If we make the assumption that the 2yr yield is again leading the T-bill, which itself is a Fed Funds magnet, then we can expect, voila… today’s rate cut (with more to follow). And it’s the “more to follow” aspect that I want to focus on with respect to yield curves. First, per yesterday’s post on the yield curve:
First I’d like to clear something up after a mild debate with a fund manager friend of mine. He questioned why I don’t use the 10yr and T-bill (a tighter Fed Funds proxy) rather than the 10 and the 2yr. My answer is that we are looking for forward direction, and so I want to view the thing (2yr yield) that is leading the T-bill (and thus, the Fed), not the tardy Fed itself. I want to see where the Fed is being compelled to go, not where it has squatted to this point. Look no further than the interminable “transitory inflation” stance the Fed asked us to buy into before they finally got off their dovish ass and began to fight the inflation problem they primarily enabled, if not outright manufactured.
So here is the 10-2 yield curve, un-inverting for the first time since early 2022, when the Fed (inflation is “transitory!” we tell you) – in tardy fashion – finally began fighting inflation. If history is a guide, a recession (grey shaded areas) on a post-inversion yield curve steepener is on its way.

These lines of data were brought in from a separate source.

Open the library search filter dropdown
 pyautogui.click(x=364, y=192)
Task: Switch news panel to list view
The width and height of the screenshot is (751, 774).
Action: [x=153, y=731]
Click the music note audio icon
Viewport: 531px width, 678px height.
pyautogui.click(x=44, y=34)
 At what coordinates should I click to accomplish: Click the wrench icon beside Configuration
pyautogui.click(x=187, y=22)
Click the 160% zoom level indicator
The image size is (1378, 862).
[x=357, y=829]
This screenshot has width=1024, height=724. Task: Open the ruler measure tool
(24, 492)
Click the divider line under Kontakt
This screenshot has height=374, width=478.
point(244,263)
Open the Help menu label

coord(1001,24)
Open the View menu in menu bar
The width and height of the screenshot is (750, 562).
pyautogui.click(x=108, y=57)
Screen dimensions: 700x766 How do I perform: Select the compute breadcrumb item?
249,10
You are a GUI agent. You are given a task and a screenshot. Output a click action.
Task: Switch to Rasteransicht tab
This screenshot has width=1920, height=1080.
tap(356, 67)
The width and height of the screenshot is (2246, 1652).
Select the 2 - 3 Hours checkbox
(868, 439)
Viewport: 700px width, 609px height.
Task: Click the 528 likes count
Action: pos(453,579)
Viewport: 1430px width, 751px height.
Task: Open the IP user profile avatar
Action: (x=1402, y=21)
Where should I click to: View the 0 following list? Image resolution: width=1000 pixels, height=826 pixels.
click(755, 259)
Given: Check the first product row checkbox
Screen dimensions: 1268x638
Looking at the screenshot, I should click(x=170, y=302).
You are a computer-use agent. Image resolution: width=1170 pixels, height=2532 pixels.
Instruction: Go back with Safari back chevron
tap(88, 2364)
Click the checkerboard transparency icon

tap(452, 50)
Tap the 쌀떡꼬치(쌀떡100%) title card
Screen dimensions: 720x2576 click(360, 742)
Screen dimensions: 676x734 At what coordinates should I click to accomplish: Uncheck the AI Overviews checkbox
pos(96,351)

St. Louis Fed (my markups)
Ah, but… why is the 10yr/T-bill yield curve not offering such a dire prognosis? I am glad you asked. The implication of coming rate cuts will confirm what the bond market has already been saying, per the 2yr/T-bill chart at top and the 10-2 yield curve above; that short yields have been too tight and the Fed needs to respond – albeit possibly in tardy fashion once again – to the market’s signals.
St. Louis Fed (my markups)
The very definition of what the Fed is about to embark on (a rate cut regime) is declining short-term yields. Now, if those yields decline harder than 5s, 10s and 30s, which is likely at the dawn of a rate cut cycle, the 10yr-3mo above will play catch-up to its 10-2 brotha from a different mutha (same Dad, the 10yr). When that happens, it will be up to history to decide whether 1992, 2001, 2008 and 2020 were simply flukes or guides to a coming recession.
Given the lags in official recessions from the first de-inversion of the curves, I will stick to our plan of “to or through the election” with patient allowance for a lag during the “though” aspect of the equation. But I have little doubt that economic recession is a clear and present danger at some point in 2025, and quite possibly sooner, rather than later.